## [Activity]
Your job is to print, exactly, the lines in the data below from the line with "Click the AP logo in the graph corner" through the line with "Task: Click the", both included, and to omit any picture.
Given records: Begin
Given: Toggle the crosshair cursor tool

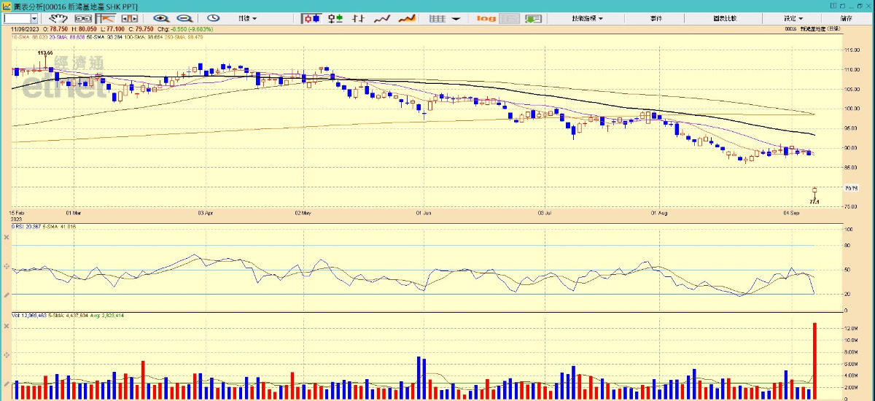Looking at the screenshot, I should click(x=106, y=18).
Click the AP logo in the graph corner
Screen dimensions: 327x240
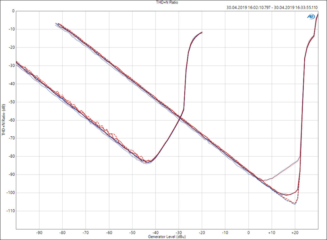(311, 17)
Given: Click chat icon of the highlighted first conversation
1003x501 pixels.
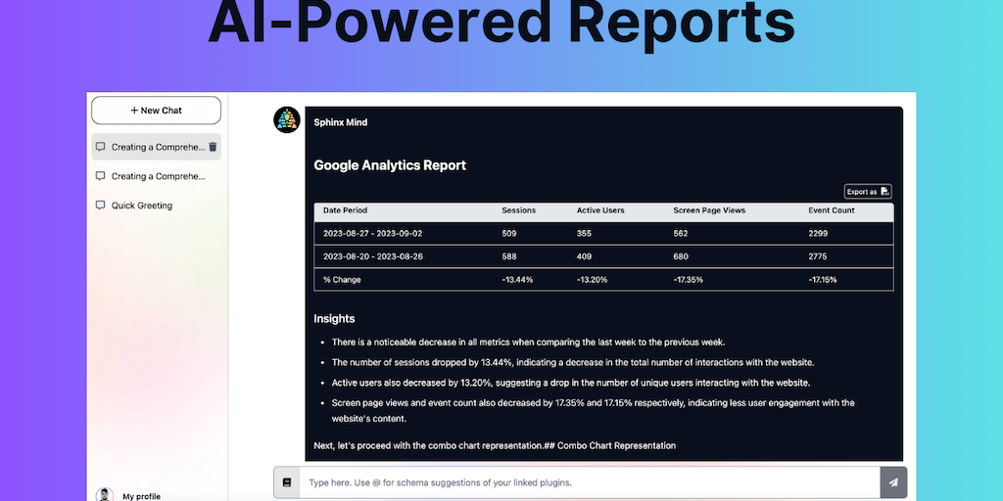Looking at the screenshot, I should point(100,147).
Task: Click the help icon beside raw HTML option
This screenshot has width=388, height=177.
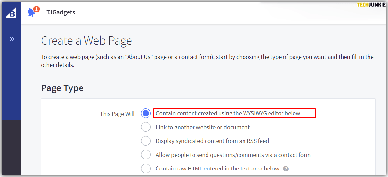Action: click(x=286, y=169)
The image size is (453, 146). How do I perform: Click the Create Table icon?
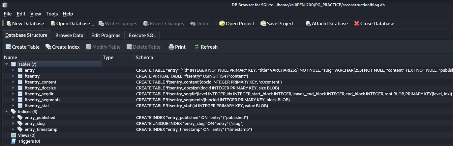(8, 47)

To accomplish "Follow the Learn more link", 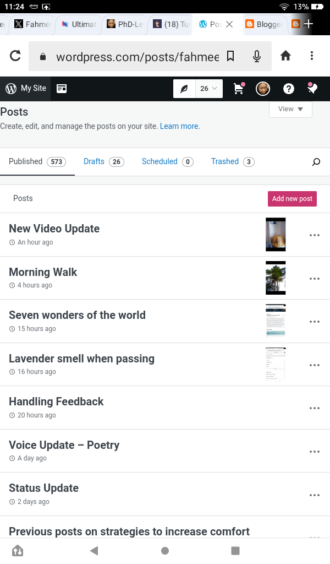I will (179, 126).
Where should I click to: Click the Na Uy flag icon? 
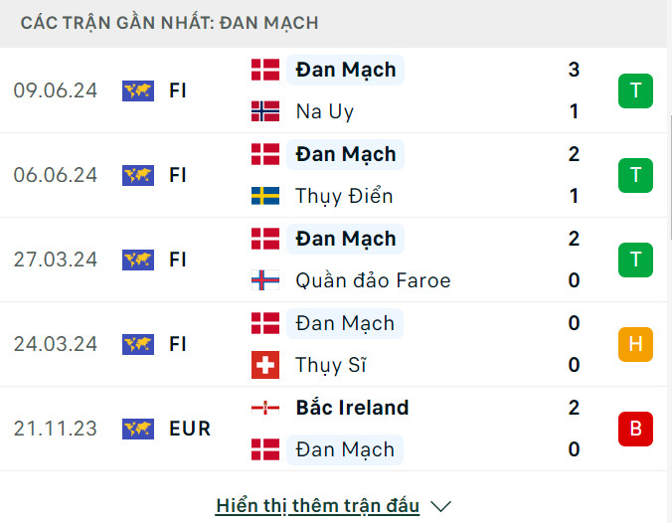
Given records: End
## [Solution to this exercise]
Click the AP logo in the graph corner
Screen dimensions: 327x240
(311, 17)
Given: Click chat icon of the highlighted first conversation
1003x501 pixels.
Looking at the screenshot, I should point(100,147).
Task: Click the help icon beside raw HTML option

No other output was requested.